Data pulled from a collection
◇ ◇ ◇ ◇

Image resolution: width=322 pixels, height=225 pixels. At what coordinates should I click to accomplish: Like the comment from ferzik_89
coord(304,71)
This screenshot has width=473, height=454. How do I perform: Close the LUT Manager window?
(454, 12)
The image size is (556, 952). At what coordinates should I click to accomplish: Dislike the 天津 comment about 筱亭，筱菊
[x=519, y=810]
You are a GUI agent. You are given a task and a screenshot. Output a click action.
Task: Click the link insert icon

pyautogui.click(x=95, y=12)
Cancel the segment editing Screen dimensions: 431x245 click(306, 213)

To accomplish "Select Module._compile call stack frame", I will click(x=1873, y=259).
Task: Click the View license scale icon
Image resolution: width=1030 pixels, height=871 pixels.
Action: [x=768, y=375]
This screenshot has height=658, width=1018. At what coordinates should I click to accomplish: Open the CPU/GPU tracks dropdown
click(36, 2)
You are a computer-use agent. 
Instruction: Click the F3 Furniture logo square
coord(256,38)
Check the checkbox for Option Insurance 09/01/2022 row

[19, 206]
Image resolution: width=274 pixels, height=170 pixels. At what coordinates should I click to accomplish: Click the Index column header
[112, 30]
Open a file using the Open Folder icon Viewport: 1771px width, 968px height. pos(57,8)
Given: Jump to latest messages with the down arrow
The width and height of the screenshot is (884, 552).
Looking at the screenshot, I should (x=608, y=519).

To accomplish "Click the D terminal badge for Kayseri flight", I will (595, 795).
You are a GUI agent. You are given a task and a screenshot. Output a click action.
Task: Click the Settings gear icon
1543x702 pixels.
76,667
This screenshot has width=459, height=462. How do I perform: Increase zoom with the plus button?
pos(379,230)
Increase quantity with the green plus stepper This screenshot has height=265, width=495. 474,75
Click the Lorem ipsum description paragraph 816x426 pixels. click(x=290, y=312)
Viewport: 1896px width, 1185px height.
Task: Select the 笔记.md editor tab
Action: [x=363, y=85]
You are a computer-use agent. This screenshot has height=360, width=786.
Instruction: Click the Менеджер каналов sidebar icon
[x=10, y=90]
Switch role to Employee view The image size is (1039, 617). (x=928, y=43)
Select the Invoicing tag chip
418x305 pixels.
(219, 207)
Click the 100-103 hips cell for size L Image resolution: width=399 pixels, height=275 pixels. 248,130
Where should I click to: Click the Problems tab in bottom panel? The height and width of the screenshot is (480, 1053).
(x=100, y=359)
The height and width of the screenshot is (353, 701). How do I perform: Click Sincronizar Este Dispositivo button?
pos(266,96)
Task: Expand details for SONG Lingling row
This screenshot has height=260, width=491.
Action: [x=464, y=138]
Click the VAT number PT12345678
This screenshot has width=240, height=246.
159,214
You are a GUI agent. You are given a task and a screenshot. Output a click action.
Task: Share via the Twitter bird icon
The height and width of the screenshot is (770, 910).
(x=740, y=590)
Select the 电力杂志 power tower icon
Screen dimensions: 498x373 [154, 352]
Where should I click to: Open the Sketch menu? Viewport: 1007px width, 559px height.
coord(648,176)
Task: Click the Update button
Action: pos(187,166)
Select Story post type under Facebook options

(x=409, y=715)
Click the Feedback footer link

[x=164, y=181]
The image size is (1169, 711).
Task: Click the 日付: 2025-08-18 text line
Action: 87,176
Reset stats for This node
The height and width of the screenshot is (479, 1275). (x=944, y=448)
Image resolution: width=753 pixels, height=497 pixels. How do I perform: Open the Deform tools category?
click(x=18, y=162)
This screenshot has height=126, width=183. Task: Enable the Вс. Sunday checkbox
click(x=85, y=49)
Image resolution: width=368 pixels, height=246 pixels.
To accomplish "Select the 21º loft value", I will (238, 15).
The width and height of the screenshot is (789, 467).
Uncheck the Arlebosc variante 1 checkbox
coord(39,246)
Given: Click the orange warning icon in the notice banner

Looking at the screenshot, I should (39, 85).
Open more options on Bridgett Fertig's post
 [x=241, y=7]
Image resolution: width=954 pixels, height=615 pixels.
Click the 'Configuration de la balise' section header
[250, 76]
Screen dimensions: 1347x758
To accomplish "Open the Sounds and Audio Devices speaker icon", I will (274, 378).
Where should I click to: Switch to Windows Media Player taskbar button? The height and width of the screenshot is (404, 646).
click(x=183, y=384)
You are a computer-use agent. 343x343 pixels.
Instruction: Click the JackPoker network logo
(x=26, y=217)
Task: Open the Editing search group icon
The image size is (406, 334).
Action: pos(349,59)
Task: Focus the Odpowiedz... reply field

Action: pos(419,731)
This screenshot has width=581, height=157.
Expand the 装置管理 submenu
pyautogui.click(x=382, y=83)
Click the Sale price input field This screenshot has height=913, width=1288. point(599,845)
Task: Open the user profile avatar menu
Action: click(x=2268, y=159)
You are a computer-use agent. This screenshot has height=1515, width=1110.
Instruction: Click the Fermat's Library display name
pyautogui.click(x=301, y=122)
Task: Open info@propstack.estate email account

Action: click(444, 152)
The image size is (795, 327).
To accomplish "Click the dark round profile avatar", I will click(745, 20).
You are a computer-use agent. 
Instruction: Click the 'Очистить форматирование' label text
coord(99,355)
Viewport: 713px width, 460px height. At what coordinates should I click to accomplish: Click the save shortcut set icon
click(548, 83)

◇ ◇ ◇ ◇

Quote the items word for word, starting at their first line and stopping after the line that contains "Action: [x=363, y=85]".

**Correct answer**
Image resolution: width=322 pixels, height=225 pixels. At what coordinates should I click to accomplish: Like the comment from ferzik_89
coord(304,71)
This screenshot has width=473, height=454. How do I perform: Close the LUT Manager window?
(454, 12)
The image size is (556, 952). At what coordinates should I click to accomplish: Dislike the 天津 comment about 筱亭，筱菊
[x=519, y=810]
You are a GUI agent. You are given a task and a screenshot. Output a click action.
Task: Click the link insert icon

pyautogui.click(x=95, y=12)
Cancel the segment editing Screen dimensions: 431x245 click(306, 213)

To accomplish "Select Module._compile call stack frame", I will click(x=1873, y=259).
Task: Click the View license scale icon
Image resolution: width=1030 pixels, height=871 pixels.
Action: [x=768, y=375]
This screenshot has height=658, width=1018. At what coordinates should I click to accomplish: Open the CPU/GPU tracks dropdown
click(36, 2)
You are a computer-use agent. 
Instruction: Click the F3 Furniture logo square
coord(256,38)
Check the checkbox for Option Insurance 09/01/2022 row

[19, 206]
Image resolution: width=274 pixels, height=170 pixels. At what coordinates should I click to accomplish: Click the Index column header
[112, 30]
Open a file using the Open Folder icon Viewport: 1771px width, 968px height. pos(57,8)
Given: Jump to latest messages with the down arrow
The width and height of the screenshot is (884, 552).
Looking at the screenshot, I should (x=608, y=519).

To accomplish "Click the D terminal badge for Kayseri flight", I will (595, 795).
You are a GUI agent. You are given a task and a screenshot. Output a click action.
Task: Click the Settings gear icon
1543x702 pixels.
76,667
This screenshot has width=459, height=462. How do I perform: Increase zoom with the plus button?
pos(379,230)
Increase quantity with the green plus stepper This screenshot has height=265, width=495. 474,75
Click the Lorem ipsum description paragraph 816x426 pixels. click(x=290, y=312)
Viewport: 1896px width, 1185px height.
Task: Select the 笔记.md editor tab
Action: [x=363, y=85]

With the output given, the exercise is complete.